Shihtiping $NT 1,000/night 
2 km north of Fengbin in Hualien county, The campsite is a part of the Shihtiping recreation area, but the camping itself if ran by a private company. Book your site at the building just above campsite 25. I’d suggest walking around the campsite and choosing a site to your liking before going to book. There’s a store across from the park entrance for munchies and as I mentioned above, trying the seafood at the nearby fishing harbor is a must. The place we went to had no English menus so pointing at dishes that look good on other tables might be the preferred strategy.

Taroko $NT 200/night
There are actually two campsites in Taroko, Heliu and Lushui (free). Heliu is across from the Lushui-Heliu eastern trail head and is the better of the two (fire ring, showers, etc). Showers are cold water only. Luishe is 600 meters or so down the road near the Lushui service station. Each site has a fire ring, but there are no tent platforms. There are no showers but you could easily use the showers at Heliu. The campsites are inside the park, 20 mins buy scooter from the main entrance.

It’s important to mention that it’s worth it to stock up on food before getting into the park. There are a couple food stalls and a small store in Tianxiang, but the selection is paltry.

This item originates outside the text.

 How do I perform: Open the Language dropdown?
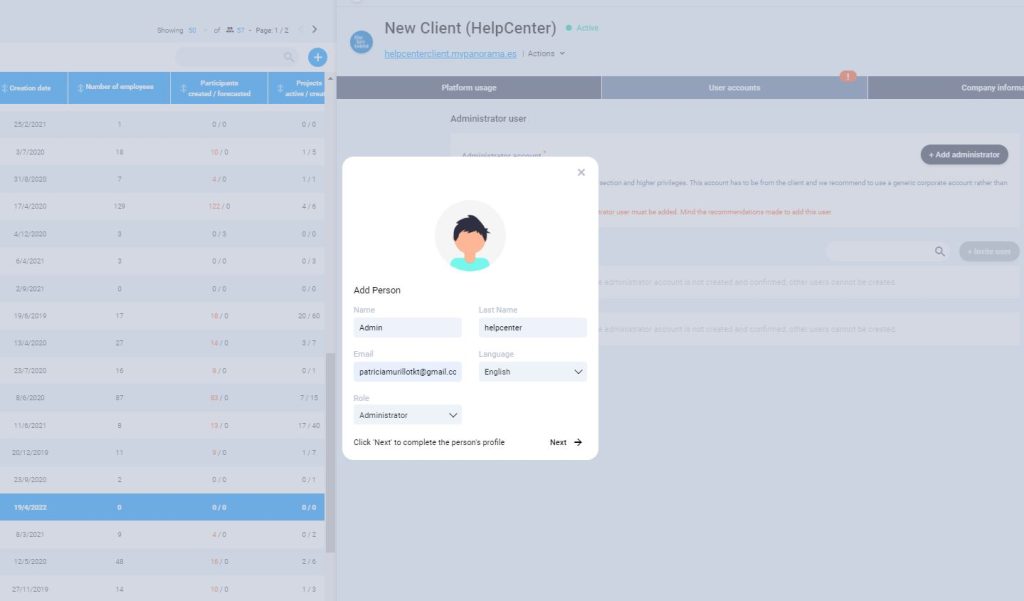pyautogui.click(x=532, y=372)
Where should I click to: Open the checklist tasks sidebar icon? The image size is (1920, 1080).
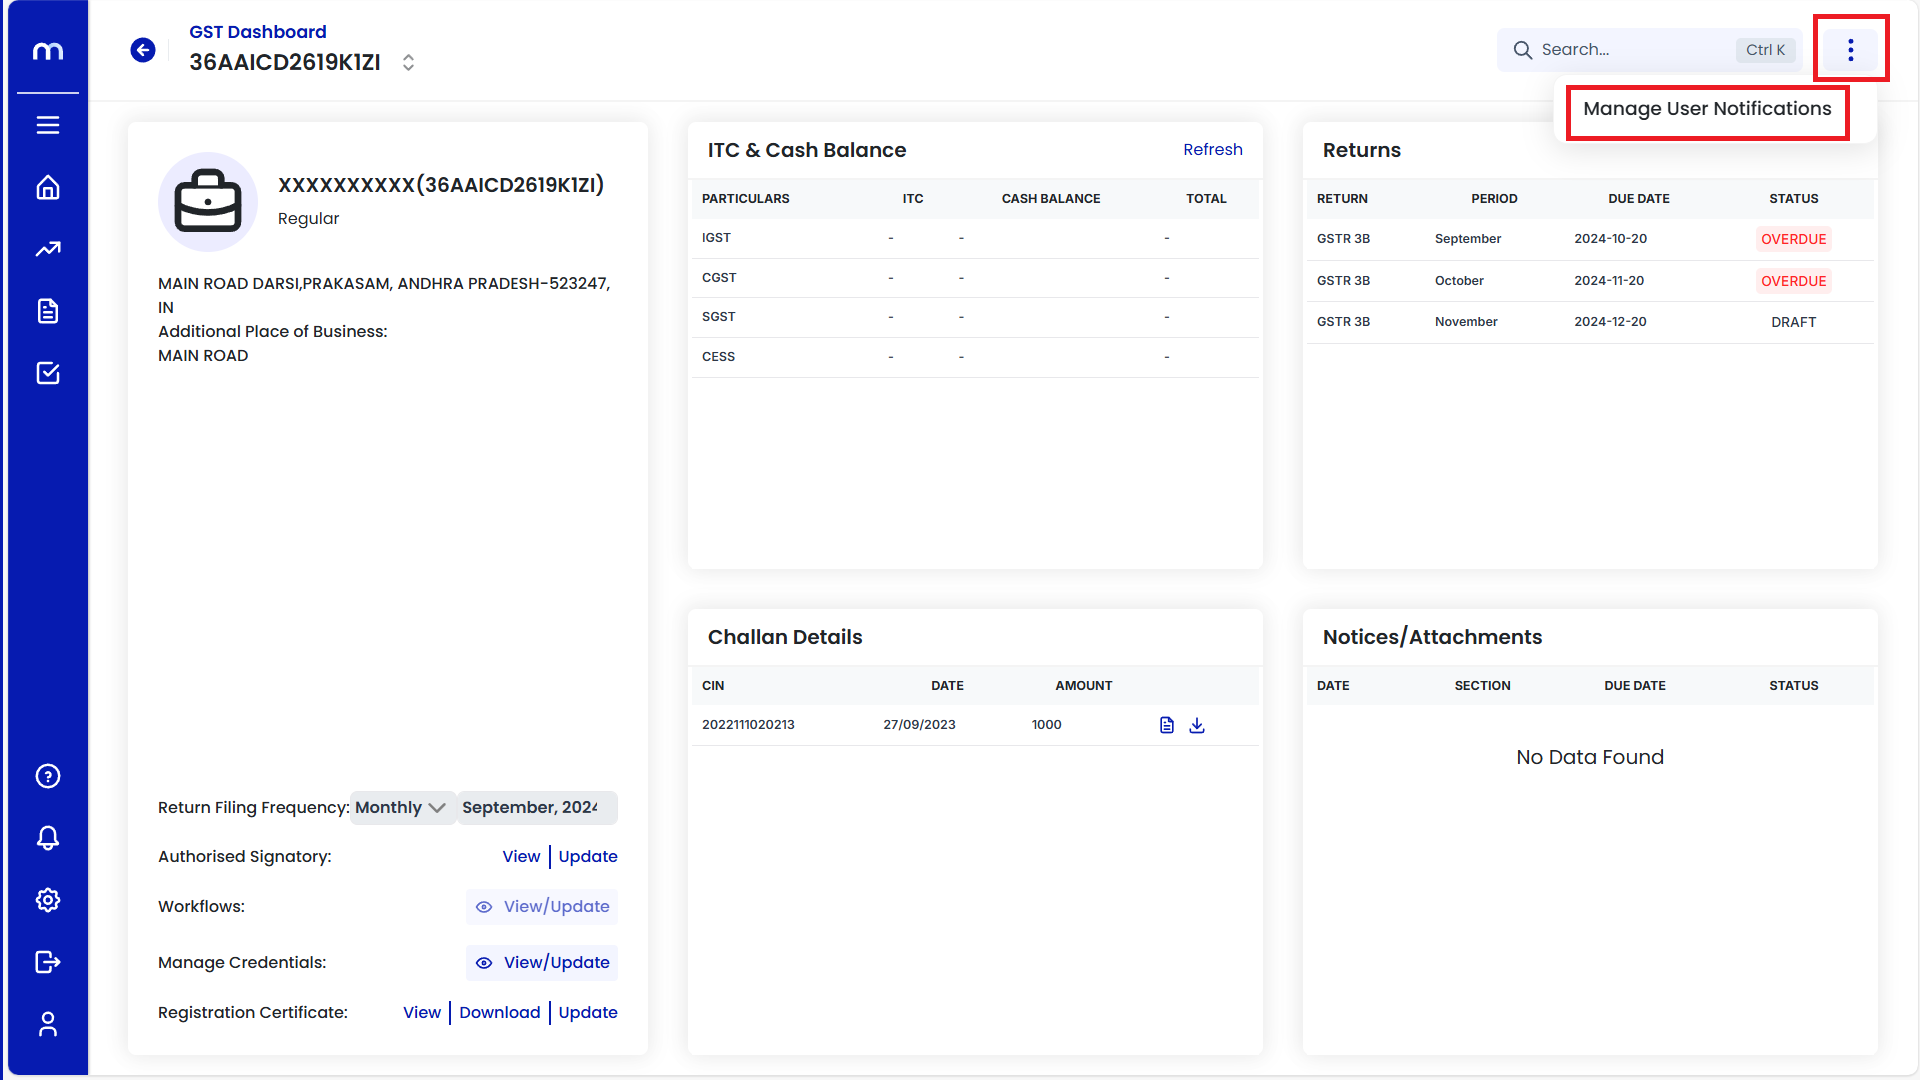48,373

Sun Moon Bay (Sun Moon Lake) $NT 200 for the site and and additional $NT 200/person/night
Should you actually want to camp here you needn’t only find the Sun Moon lake gondola. If your’e facing the gondola entrance there is driveway to the left that leads down to the water. Head down it and inquire about camping at the coffee shop. We didn’t encounter any English speaking staff so be prepared to point and mime if your Chinese skills are shitty.